On Monday, the court had directed the forest department to address internal issues before moving forward with its proposal to conduct the event on December 9 and 10.
Amici curiae – advocates Gautam Narayan and Aditya N Prasad – said that Asola Bhatti is a protected zone, and no human activity should be permitted inside.
They raised concerns about the recent sighting of a stray leopard from the sanctuary in a nearby residential area, stressing the lack of manpower to capture it.
The amici curiae argued against the event, stating that it encroaches on an area designated for wildlife. They pointed out the absence of a plan to address issues such as noise and waste disposal during the ‘Walk with Wildlife’ event, which includes a ‘Walkathon’ and ‘Half Marathon.’
The Delhi Government counsel countered, stating that the event had received proper approval based on the management plan for Asola Bhatti, which lacks demarcated areas like core or buffer zones.

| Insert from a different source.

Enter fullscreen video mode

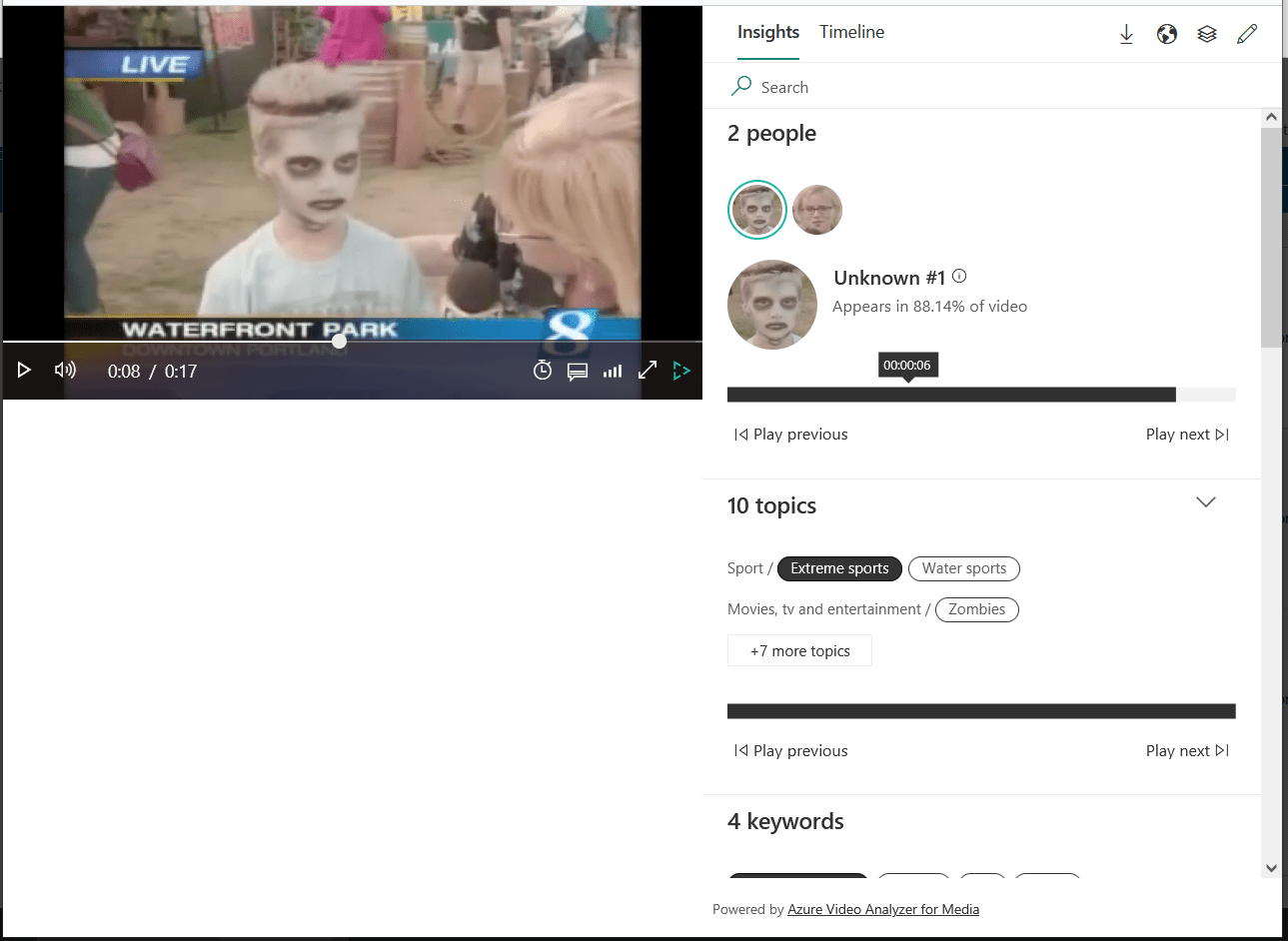647,371
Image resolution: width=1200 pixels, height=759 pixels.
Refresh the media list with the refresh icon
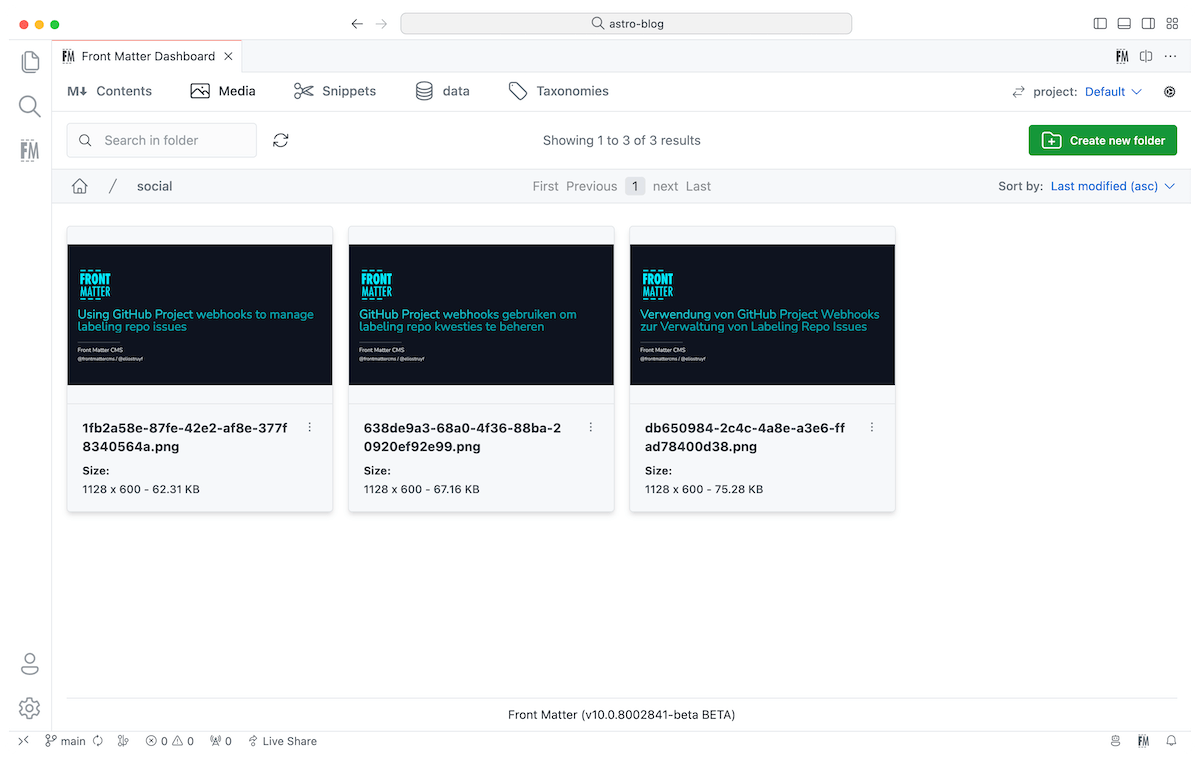(x=281, y=140)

The counsel assured that only a limited number of participants (200-100 people) would be allowed in small batches.
Narayan contended that the event was not initiated by the forest department but by a trust, and approval was granted without due consideration.
He stressed the importance of distinguishing between a safari, which is regulated and planned, and the proposed event in a wildlife sanctuary. “This (event) is a slippery slope. This is a sanctuary…This is not a safari,” Narayan argued.
Earlier, while the government lawyer assured the decision was made at the highest level in compliance with regulations, Justice Singh had raised an alarm about the lack of knowledge regarding the number and location of wildlife in the sanctuary.
The court had questioned the safety aspect, particularly if a leopard were to stray into the buffer area during the event.
Narayan and Prasad had argued that conducting such an event inside a notified forest is prohibited by law. They had highlighted that only vehicular movement is allowed in a forest, and the proposed event contradicts the Centre’s policy on eco-tourism.
The Delhi Government counsel had clarified that the event was proposed for two days on December 9 and 10, limited to 300 people in batches of 40-50. However, the court had expressed concerns about the potential disorganised influx of people and the lack of knowledge about wildlife locations.